Sep. 3rd, Due to an influx of microscopic krill to our shores, record numbers of blue whales show up off the coast of Long Beach. The Aquarium of the Pacific and Harbor Breeze Cruises shuttle tourists out to see the behemoths and gain evidence about their migratory patterns. As of press time the whales declined to make any statements one way or the other regarding the Long Beach breakwater.
Sep. 10th, Greggory Moore heads to Burning Man. Wears funny clothes.
Sep. 14th, Hollywood Photographer Peter Tangen, (responsible for the Hellboy, Spiderman, and Batman movie posters) begins to create stylized photo poster images of real life super-heroes (like the Knolls Ranger) the world over. Subjects include Vancouver’s Thanotos, New York’s NYX, and San Fransisco’s Motor Mouth.

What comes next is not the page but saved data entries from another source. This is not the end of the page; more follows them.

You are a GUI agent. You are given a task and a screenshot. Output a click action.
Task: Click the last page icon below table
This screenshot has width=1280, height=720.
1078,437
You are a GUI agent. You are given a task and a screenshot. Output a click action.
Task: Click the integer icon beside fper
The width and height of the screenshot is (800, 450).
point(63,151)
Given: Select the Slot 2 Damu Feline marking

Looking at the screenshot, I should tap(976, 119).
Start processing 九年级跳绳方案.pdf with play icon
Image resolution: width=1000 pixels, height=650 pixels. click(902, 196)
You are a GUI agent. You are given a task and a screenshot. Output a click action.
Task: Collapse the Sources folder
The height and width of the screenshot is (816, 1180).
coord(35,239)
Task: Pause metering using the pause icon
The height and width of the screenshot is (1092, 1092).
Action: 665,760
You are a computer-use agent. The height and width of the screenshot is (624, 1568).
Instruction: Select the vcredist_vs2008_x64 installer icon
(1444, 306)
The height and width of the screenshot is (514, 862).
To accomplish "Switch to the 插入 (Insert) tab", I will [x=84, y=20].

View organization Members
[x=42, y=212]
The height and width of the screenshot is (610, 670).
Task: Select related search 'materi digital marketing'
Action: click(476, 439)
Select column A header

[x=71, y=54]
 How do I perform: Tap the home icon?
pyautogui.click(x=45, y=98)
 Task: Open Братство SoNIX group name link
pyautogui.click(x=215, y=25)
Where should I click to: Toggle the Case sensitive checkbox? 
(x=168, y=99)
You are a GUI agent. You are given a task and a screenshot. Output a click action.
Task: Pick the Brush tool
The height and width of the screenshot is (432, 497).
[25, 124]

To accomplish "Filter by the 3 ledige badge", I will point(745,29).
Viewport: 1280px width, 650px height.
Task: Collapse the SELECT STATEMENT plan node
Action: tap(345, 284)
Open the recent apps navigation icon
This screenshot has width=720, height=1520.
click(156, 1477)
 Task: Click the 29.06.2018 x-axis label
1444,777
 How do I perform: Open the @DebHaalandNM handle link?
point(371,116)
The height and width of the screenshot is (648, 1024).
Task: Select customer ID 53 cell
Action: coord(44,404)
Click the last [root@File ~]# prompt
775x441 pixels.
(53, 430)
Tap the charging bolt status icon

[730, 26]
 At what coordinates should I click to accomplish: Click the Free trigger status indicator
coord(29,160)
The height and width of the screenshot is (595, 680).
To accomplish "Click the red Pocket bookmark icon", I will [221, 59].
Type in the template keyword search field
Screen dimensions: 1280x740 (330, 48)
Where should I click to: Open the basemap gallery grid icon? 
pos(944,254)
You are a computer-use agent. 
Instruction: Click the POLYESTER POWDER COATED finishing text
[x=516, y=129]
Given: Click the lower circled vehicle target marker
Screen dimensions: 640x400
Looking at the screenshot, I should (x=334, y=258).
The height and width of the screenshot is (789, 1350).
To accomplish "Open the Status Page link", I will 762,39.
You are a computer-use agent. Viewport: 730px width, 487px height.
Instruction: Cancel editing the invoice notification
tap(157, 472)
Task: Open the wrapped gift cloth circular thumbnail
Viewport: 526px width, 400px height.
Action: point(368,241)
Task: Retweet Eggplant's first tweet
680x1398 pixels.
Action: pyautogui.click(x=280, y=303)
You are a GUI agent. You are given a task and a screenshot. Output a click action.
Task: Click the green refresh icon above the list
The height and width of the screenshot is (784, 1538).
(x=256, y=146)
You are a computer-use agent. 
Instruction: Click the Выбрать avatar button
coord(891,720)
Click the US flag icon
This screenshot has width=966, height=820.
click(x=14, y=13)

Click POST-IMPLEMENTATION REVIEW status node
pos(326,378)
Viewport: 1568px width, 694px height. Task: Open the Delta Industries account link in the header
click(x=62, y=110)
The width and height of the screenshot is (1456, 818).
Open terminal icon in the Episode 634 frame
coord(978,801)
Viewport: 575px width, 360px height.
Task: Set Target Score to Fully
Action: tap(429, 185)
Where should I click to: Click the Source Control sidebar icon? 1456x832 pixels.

Sep. 18th, Long Beach Harbor Board Commissioner Mario Cordero is nominated to the Federal Maritime Commission by US President Barack Obama. Which I’ll warrant is slightly more auspicious than my nomination to Homecoming King.
October 17th, I turn 129 years old in human years and my party at Vangie Ogg Photography and Pixie Toys (3930 Atlantic avenue) was the talk of the town! The yummy cake was courtesy of Alsace Lorraine Bakery.
December 2nd, GFA-41, an arsenic based strain of rod-shaped bacterium is discovered in CA’s Mono lake, thus showing that life is possible without phosphorous. Everyone from NASA scientists to the casual man-on-the-street was excited by this new expansive view on what makes life and the possibilities of encountering it in space. Everyone, I should say, except for the chemical compound Phosphorous himself, who grew very depressed and didn’t leave his room for a week.
And that, in essence was 2010. Only time will tell what 2011 holds, but this ranger for one is excited.